More detail is available on this at the W3C HTML Home Page.

If a web author wants to indicate that a web page conforms to a particular DTD then he / she includes a DOCTYPE declaration at the top of the web page. A DOCTYPE consists of two parts; a definition of the HTML version that a page uses and a path, also called a Uniform Resource Identifier (URI), to the DTD that defines the HTML version.

The following example shows the DOCTYPE declaration for the HTML 4.01 Transitional specification with the version appearing on the second line and the DTD URI appearing on the third line.

<!DOCTYPE HTML PUBLIC "-//W3C//DTD HTML 4.01 Transitional//EN"
    "http://www.w3.org/TR/html4/loose.dtd">

If a web page doesn't contain a valid DOCTYPE declaration then the web browser will assume a DTD and display the web page based on that assumption. This will almost certainly mean that an out of date DTD will be assumed and the web page will not appear as intended.

If you have web pages without a DOCTYPE declaration then a good place to start is HTML 4.01.

HTML 4.01 has three DTDs:

DTD Description
HTML 4.01 Strict The HTML 4.01 Strict DTD includes all elements and attributes that have not been deprecated or do not appear in frameset documents.
HTML 4.01 Transitional The HTML 4.01 Transitional DTD includes everything in the strict DTD plus deprecated elements and attributes.
HTML 4.01 Frameset The HTML 4.01 Frameset DTD includes everything in the transitional DTD plus elements and attributes for creating frames. It is normally better to avoid using frames web pages if possible because of their intrinsic limitations. If frames are avoided then there is no need to use this DTD.

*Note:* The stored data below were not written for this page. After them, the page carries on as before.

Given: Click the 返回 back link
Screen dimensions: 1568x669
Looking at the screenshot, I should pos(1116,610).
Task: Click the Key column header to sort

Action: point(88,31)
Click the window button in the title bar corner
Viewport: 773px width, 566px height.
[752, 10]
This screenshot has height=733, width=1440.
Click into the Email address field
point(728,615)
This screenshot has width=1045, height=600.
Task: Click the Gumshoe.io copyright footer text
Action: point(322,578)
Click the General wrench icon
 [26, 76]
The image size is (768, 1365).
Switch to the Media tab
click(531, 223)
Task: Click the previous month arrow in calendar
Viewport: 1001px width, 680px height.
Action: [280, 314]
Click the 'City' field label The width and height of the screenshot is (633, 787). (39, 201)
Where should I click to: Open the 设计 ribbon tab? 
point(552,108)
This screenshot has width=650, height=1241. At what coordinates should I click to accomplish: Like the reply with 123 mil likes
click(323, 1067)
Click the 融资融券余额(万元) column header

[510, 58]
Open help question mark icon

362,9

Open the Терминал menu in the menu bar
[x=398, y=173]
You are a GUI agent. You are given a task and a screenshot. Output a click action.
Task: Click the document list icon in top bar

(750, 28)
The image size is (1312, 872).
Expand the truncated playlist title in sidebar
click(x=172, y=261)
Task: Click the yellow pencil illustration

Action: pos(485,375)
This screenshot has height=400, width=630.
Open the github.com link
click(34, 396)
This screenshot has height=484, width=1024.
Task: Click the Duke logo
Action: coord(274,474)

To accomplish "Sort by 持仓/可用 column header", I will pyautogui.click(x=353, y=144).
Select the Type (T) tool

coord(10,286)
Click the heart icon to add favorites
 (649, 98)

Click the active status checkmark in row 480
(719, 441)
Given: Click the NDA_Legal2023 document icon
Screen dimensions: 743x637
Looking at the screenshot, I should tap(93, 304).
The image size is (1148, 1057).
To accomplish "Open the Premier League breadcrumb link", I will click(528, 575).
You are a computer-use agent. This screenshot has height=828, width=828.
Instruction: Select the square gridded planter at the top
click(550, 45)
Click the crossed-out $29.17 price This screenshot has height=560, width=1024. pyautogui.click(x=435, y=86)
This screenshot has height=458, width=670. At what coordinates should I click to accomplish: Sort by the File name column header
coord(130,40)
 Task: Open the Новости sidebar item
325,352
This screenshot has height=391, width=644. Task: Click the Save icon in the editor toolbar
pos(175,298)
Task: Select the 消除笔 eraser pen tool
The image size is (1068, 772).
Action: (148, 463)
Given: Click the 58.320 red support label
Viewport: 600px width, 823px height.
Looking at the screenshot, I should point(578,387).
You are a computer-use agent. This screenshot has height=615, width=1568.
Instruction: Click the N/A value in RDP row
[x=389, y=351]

The following sections outline how you would migrate your web pages from having no DOCTYPE declaration through HTML 4.01 Transitional, HTML 4.01 Strict and finally to XHTML 1.0 Strict.

HTML 4.01 Transitional

If a web page has no DOCTYPE declaration then a good first step is to migrate to HTML 4.01 Transitional. The following example shows the DOCTYPE for HTML 4.01 Transitional.

<!DOCTYPE HTML PUBLIC "-//W3C//DTD HTML 4.01 Transitional//EN"
    "http://www.w3.org/TR/html4/loose.dtd">
<html>
    .
    .
    .
</html>

When this DOCTYPE declaration has been added to the web page, it can be validated via the W3C Markup Validation Service. This service will indicate whether the web page conforms to HTML 4.01 Transitional or not.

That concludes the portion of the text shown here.